When Anthony had gone she went out upon the fire-escape and looked down into the street below. The cry of a vender rolling his cart of over-ripe melons came up to her, and she followed his figure with curious intentness. From some indefinable cause, the vender suggested Signor Morani to her mind, and she recalled his warning, as she had recalled it in a different mood that rainy evening over a year ago. She realized now that Anthony's objection to her accepting Signor Morani's offer was still a canker within her heart. There remained, and there would always remain, the possibility that had she overruled his objection and entered into the engagement, Isolde might have been sent from the city, and might now be playing in some country meadow. The possibility, facing her as it did in all its ghastliness, produced a gnawing remorse, as invincible as a devil's thrust.

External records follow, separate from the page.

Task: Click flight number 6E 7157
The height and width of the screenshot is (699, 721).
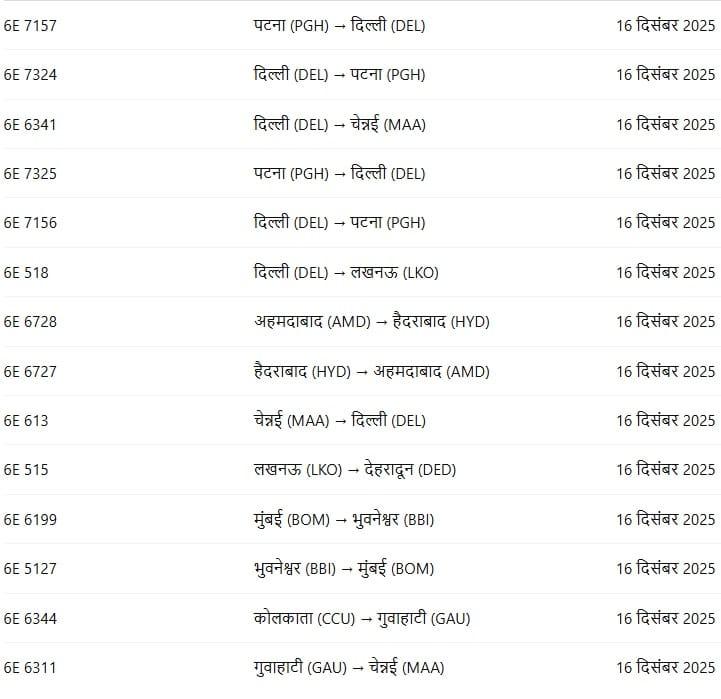Action: click(31, 26)
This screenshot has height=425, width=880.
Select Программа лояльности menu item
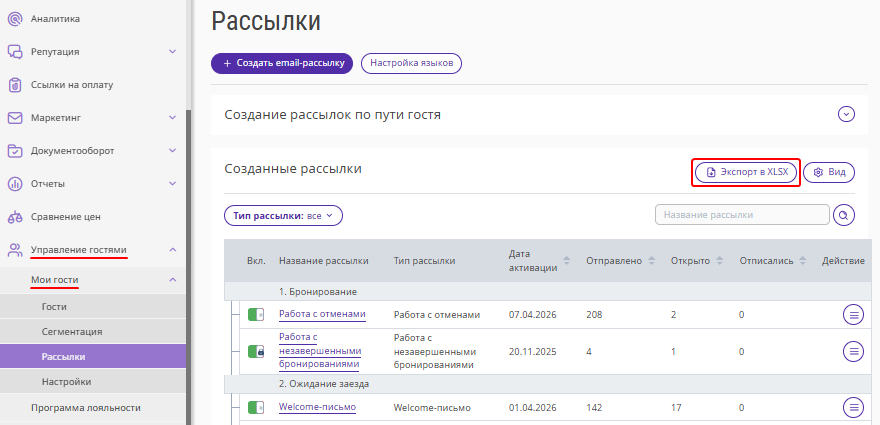point(85,407)
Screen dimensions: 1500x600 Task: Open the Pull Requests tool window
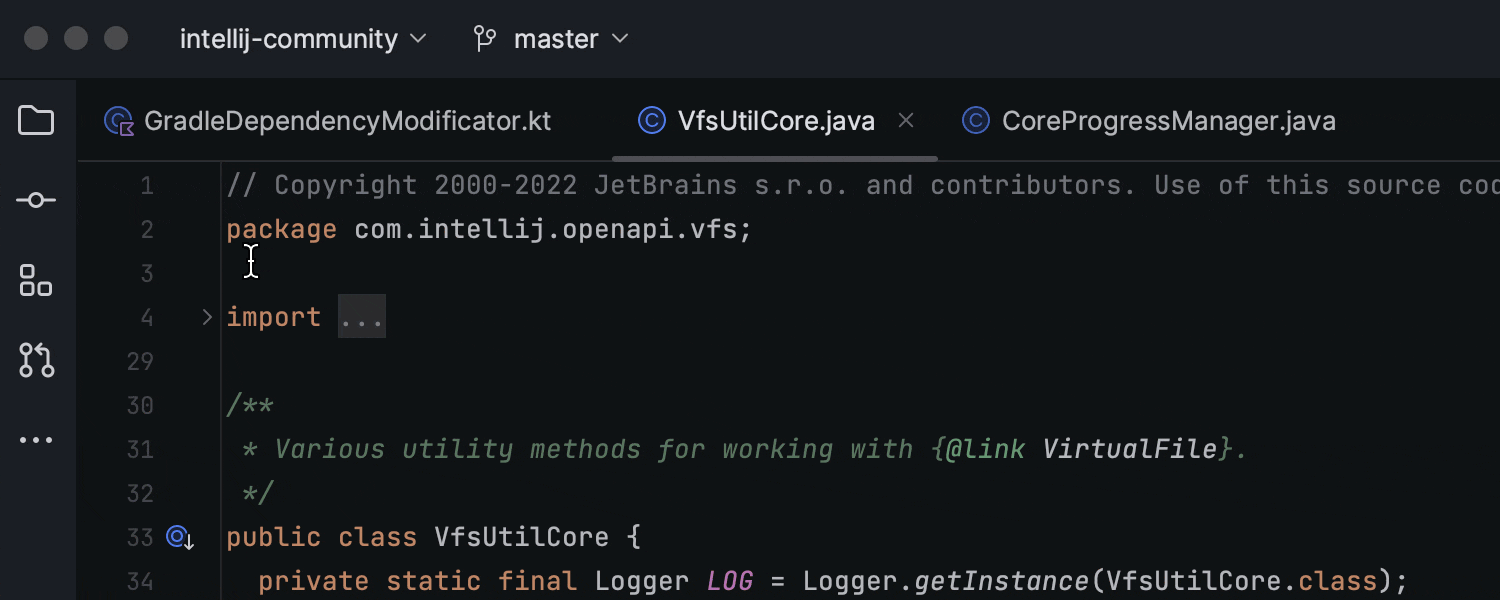(x=36, y=360)
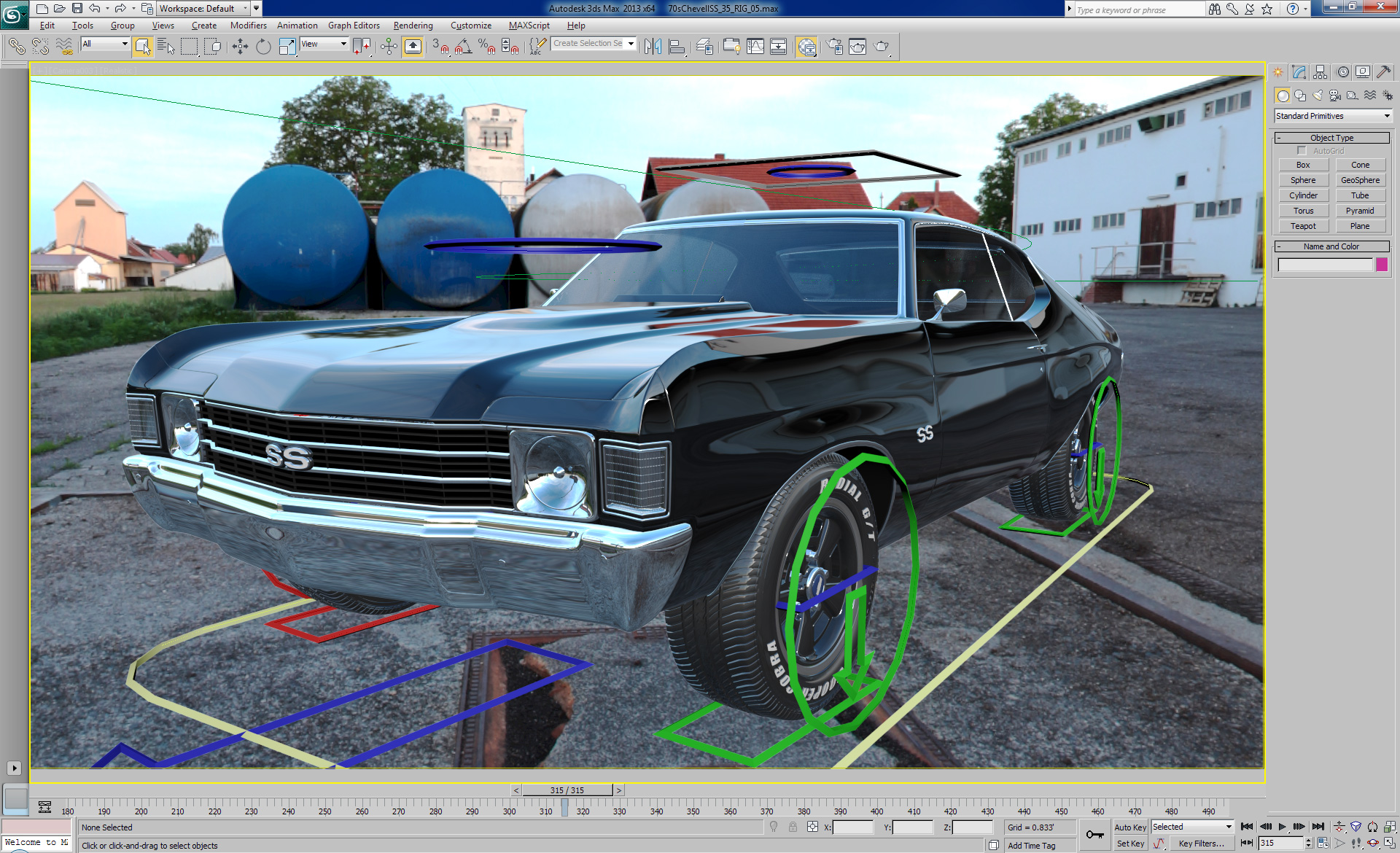The image size is (1400, 853).
Task: Open the Utilities panel hammer icon
Action: coord(1384,71)
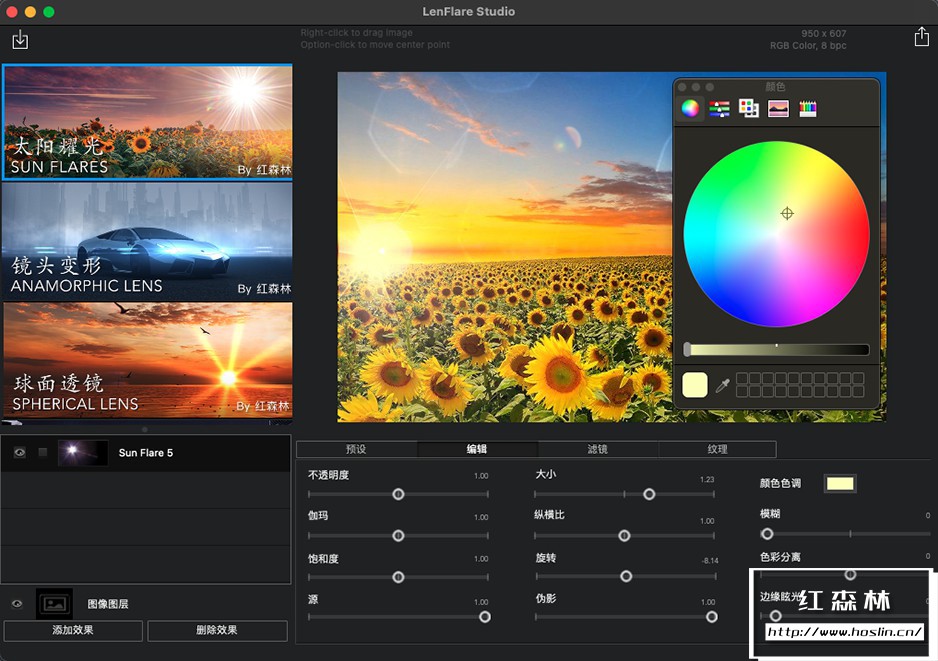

Upon this followed the conception that her marriage had doomed to failure not only her own life, but Anthony's; and there came a passionate regret for the part she had played in drawing him from his isolated abstraction into the turmoil of life and its passions. She blamed herself that she had gone to him that night, carrying the letter in her hand. She blamed herself that she had not resisted the appeal of her love, and, with a sudden pang, she realized all that the change had meant to him—the book that remained unwritten, the treadmill of uncongenial toil, thephysical hardihood which was being slowly ground to dust. She realized this in its fulness, but with no determination of endeavor, no resolutions to battle more with fate. There was regret for the past, but there were no pledges for the future. The outcome was beyond her and beyond Anthony, this she knew. It was something to be left to the floodgates of hope that would be overborne by the press of time. In the lowered state of her vitality she felt almost indifferently her own inability to contest for larger measures of individual gain. She accepted destiny, and acquiesced, not in resignation, but in the apathy of one whom despair has drugged.